Saved data entries:

- - -

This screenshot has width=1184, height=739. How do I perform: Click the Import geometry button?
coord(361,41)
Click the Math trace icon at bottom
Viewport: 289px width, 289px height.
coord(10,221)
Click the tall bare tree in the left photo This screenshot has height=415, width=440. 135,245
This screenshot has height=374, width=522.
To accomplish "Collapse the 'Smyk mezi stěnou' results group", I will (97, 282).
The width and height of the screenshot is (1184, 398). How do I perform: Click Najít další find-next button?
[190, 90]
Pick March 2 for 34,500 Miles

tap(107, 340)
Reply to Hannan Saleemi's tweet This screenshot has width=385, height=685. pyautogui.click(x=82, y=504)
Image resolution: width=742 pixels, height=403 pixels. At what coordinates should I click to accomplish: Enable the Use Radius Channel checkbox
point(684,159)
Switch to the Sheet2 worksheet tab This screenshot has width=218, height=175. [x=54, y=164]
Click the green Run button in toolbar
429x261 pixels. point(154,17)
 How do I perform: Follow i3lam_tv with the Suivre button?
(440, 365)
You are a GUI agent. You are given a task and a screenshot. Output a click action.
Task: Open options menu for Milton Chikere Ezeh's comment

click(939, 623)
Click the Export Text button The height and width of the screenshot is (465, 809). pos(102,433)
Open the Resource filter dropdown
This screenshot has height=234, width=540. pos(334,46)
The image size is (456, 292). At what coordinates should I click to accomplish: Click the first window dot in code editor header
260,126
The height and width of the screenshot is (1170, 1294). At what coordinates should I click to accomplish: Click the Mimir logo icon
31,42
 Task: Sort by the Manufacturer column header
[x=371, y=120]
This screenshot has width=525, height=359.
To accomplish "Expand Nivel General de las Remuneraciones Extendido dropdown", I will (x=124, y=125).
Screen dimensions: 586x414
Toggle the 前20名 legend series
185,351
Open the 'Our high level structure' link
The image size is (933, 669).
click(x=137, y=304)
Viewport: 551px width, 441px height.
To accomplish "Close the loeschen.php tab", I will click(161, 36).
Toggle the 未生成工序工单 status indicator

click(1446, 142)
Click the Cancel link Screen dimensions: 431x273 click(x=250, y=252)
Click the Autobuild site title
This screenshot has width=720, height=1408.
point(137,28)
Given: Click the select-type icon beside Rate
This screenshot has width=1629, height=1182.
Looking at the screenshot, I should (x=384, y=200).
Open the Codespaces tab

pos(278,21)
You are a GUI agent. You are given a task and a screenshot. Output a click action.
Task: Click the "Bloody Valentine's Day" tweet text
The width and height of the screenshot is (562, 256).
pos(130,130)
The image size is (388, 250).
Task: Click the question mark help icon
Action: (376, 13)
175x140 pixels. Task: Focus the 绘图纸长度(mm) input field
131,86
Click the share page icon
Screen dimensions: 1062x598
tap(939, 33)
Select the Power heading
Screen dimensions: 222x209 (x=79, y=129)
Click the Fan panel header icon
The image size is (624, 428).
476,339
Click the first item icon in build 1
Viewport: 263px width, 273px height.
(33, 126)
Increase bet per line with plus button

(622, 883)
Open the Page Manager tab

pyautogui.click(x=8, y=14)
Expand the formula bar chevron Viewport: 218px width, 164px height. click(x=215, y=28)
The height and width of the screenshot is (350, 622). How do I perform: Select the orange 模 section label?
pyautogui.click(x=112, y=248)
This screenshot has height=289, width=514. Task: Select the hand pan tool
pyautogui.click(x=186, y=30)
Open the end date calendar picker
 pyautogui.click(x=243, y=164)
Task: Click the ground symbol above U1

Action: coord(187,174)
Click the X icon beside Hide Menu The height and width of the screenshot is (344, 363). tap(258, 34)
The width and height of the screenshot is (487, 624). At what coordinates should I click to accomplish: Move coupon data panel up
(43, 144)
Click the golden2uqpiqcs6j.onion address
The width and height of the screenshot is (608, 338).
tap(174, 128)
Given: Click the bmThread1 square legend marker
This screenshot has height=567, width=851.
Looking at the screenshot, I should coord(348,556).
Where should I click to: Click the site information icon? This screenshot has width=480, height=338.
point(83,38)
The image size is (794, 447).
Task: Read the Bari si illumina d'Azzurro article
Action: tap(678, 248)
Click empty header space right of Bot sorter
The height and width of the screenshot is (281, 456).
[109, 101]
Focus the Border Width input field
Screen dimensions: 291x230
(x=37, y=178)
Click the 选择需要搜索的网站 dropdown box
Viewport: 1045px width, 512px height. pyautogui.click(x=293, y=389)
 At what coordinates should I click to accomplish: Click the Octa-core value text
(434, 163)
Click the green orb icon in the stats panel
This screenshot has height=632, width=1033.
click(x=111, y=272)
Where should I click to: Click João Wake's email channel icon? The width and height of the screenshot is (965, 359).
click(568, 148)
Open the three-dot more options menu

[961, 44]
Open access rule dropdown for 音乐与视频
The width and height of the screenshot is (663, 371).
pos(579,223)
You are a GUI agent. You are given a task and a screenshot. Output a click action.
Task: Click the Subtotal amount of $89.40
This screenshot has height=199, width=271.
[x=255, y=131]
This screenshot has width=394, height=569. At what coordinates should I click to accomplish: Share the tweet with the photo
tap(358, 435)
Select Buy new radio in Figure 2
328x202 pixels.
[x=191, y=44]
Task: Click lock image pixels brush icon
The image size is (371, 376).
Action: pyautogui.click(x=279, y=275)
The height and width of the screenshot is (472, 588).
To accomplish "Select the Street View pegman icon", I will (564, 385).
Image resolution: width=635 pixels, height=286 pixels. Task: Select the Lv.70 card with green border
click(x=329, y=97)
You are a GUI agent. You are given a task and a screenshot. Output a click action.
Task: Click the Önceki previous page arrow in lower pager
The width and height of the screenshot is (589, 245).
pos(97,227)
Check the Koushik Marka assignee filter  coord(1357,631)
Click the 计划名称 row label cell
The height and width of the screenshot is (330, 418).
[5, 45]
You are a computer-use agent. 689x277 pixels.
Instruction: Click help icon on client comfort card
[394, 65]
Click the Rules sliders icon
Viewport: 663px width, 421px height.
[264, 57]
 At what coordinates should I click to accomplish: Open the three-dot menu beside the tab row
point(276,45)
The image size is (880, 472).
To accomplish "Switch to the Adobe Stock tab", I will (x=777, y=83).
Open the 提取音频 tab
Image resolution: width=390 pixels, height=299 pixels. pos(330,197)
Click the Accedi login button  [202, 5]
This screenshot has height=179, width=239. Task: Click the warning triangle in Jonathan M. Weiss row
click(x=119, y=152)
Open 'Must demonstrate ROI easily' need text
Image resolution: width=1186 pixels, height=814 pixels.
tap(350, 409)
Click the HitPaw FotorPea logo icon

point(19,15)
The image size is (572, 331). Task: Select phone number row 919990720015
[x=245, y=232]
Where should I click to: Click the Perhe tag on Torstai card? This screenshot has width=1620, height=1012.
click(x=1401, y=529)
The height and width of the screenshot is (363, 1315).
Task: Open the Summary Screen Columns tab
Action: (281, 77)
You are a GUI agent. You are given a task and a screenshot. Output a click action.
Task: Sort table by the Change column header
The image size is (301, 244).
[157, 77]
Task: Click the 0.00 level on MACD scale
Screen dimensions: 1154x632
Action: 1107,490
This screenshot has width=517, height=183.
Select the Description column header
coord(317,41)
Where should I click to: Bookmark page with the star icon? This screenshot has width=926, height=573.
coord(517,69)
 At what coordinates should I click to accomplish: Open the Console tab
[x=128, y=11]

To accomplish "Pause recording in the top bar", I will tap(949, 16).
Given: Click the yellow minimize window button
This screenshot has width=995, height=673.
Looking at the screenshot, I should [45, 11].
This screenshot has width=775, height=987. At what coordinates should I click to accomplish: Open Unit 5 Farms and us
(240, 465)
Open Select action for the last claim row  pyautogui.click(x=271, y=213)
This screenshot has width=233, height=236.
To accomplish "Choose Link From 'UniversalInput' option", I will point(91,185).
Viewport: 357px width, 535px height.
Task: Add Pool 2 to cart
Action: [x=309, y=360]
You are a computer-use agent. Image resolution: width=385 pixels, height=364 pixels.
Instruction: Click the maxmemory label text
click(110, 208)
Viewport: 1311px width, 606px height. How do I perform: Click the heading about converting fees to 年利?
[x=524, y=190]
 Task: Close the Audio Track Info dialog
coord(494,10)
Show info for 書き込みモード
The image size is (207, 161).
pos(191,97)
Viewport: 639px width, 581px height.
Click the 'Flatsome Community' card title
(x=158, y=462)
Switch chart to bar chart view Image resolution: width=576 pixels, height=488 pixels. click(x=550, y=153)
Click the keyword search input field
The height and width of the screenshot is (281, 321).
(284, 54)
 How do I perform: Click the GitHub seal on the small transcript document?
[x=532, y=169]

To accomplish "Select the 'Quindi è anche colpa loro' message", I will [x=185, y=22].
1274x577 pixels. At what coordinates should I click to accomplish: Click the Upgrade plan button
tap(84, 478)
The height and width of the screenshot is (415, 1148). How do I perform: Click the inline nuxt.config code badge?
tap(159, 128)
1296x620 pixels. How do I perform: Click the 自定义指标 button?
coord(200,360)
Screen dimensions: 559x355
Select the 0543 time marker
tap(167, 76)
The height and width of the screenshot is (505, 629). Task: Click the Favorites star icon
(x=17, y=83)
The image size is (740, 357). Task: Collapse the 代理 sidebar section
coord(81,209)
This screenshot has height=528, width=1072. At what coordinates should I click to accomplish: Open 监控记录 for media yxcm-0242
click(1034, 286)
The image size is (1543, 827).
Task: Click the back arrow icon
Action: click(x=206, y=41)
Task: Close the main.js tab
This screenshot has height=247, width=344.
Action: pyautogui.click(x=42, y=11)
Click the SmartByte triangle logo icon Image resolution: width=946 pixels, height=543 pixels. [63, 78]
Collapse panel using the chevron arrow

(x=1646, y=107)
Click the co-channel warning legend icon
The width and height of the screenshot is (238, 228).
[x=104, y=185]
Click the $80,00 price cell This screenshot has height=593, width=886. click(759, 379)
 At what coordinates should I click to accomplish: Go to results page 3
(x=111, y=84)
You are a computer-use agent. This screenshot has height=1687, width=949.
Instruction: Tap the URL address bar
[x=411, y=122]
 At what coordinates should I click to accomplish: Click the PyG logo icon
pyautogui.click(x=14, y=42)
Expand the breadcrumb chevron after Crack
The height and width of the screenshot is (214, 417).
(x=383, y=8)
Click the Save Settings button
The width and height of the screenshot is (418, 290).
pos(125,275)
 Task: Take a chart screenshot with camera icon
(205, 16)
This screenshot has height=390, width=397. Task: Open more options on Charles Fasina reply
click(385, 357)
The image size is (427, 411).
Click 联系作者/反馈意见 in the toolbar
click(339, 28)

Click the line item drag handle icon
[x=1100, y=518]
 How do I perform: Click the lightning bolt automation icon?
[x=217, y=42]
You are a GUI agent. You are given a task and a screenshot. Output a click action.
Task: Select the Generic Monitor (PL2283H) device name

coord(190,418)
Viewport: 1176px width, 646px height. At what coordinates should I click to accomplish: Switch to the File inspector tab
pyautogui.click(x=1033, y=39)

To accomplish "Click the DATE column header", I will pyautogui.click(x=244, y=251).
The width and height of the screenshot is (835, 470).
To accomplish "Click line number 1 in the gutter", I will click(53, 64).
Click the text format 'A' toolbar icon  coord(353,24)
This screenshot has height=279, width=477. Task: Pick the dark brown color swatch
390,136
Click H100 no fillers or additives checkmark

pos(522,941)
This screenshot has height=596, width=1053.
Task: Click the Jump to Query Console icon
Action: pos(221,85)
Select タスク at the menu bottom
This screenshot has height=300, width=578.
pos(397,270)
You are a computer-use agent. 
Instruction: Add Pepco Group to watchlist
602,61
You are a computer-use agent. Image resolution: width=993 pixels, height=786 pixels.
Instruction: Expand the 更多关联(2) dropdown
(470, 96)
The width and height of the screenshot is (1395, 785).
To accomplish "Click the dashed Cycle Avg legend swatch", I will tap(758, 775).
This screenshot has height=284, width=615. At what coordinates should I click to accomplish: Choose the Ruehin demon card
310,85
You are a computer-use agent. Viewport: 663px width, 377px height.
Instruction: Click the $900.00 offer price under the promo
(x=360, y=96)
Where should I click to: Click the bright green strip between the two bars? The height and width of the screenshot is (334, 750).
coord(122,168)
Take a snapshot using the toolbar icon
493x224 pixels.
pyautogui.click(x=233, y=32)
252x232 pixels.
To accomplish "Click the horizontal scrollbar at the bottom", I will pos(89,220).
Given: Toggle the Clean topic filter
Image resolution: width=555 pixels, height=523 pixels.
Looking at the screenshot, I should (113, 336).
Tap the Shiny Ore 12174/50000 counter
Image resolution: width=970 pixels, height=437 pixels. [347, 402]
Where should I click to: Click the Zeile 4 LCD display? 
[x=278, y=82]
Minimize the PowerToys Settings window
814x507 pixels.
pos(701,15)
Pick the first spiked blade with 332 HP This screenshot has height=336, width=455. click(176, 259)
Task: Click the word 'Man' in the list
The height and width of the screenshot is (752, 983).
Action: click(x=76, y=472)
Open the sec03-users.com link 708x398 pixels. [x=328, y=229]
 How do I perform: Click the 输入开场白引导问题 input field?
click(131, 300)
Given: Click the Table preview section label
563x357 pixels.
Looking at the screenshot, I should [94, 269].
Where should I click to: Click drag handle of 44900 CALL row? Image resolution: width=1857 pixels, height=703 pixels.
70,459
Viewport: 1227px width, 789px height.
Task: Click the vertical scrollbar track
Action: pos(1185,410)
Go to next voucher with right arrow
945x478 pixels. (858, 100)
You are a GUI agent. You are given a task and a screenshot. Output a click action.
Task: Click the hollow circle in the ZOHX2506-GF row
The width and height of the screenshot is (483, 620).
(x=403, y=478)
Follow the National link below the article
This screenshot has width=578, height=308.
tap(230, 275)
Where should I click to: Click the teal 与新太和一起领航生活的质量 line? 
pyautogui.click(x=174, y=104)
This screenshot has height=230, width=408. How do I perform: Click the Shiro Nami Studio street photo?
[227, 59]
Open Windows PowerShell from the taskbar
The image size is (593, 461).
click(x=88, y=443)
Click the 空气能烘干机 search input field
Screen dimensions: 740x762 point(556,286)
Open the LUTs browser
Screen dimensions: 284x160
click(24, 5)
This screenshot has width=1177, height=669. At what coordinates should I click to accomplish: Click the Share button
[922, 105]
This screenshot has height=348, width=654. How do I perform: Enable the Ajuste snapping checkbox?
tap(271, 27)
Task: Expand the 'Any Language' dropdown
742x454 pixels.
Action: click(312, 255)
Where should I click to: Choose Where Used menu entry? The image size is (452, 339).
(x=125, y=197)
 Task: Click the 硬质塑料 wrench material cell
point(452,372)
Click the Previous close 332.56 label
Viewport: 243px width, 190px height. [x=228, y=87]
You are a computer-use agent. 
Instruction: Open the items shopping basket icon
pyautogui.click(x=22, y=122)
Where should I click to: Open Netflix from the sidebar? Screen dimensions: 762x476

- - -

Task goal → Where a line of the entries holds the string "level", include it in the count, and give only the final number.

Reply → 2